In early 2009, deaf people became the latest victims of financial fraudsters. In February, CNBC reported that the SEC stopped an alleged Ponzi scheme by Billions Coupons, a firm in Hawaii that raised more than $4.4 million from deaf investors. Billions Coupons reportedly raised the cash by holding investment seminars for investors who were deaf, and then the firm’s CEO pocketed the profits.
Our biggest rogues, once again, are the political leaders who failed to protect us from those gaming the system. They are the ones that removed depression era regs, and the ones who signed off on the bailouts without the sense of making sure any profits derived from our generosity be returned to us.
The Naughty Aughties
The end of 2009 does not merely bring to an end a year of significant happenings but also the end of the first decade of the 21st century. And it seems like just yesterday we were writing about Y2K.
While today it seems like so much ado about nothing, the preparation for Y2K probably helped prevent 9/11 from becoming a greater tragedy, as a lot of disaster recovery and contingency planning that happened to prevent computer breakdowns relative to Y2K helped us through 9/11.
A decade of electronic trading was just in its infancy in the United States in 2000 and only covered the new E-mini stock index markets and overnight trading. Its success led to efficiencies, lower execution and brokerage costs, the creation of new trading strategies and successive record-breaking volume years stopped only by the recent credit crises.
The terrorist attacks of 9/11 that brought down the World Trade Center towers and did significant damage to the Pentagon hit our industry particularly hard, with Carr Futures and Cantor Fitzgerald losing many employees in their New York offices. Also the trading floor of the New York Board of Trade was reduced to rubble in the attack.
Two equity market crashes, one dollar
Technicians may argue that dollar weakness (see “The lost decade") distorted what really has been one long bear trend, but either way it has been a tough decade for the buy and hold crowd to explain. And despite our “strong dollar policy,” it was not a good decade for the greenback.
Enron, Worldcom, Bear Stearns, Lehman, AIG, bankk solvency crisis, TARP etc.
Not friendly for savers
During this lost decade, investment banks had the benefit of a friendly central bank as the Fed maintained accommodative Fed funds rates, 4% or less, for roughly 65% of the decade.
Then & now…
• The Commodity Futures Modernization Act of 2000 (CFMA) was hailed as breakthrough legislation that would end confusion regarding OTC swaps regulation and allow for the trading of single stock futures. Today it is be being cited as a culprits for the credit crises that nearly sent us into another depression. Turns out zero regulators are too few for OTC swaps and two are too many for single stock futures.

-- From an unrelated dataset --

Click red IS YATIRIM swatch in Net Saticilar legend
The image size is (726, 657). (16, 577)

• In 2000, the Chicago Mercantile Exchange set a volume record of 231.1 millions contracts; the Chicago Board of Trade did slightly more volume but was down for the year. By the end of the decade, CME bought CBOT along with the New York Mercantile Exchange and traded approximately 2.7 billion contracts in 2009.
• In 2000, electronic trading volume at the CME accounted for 15% of total exchange volume. In 2009, it was above 90%.

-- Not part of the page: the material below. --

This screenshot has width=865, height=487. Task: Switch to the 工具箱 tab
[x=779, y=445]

• Chicago Board Options Exchange set a record of 326.4 million contracts in 2000. In 2009, it traded more than 1.13 billion.
• A decade ago, a new era of lighter, smarter regulation was underway. Today Congress is working on rebuilding a regulatory structure that failed to detect enormous systemic risk.
A decade ago…
• Nearly all futures prices were discovered through open outcry and most futures contracts were only traded via open outcry.
• No one used the term “social media” or used Facebook, Twitter, or LinkedIn.
• What we knew of the Internet had more to do with Al Gore’s vision than as an indispensible part of how we live and do our jobs.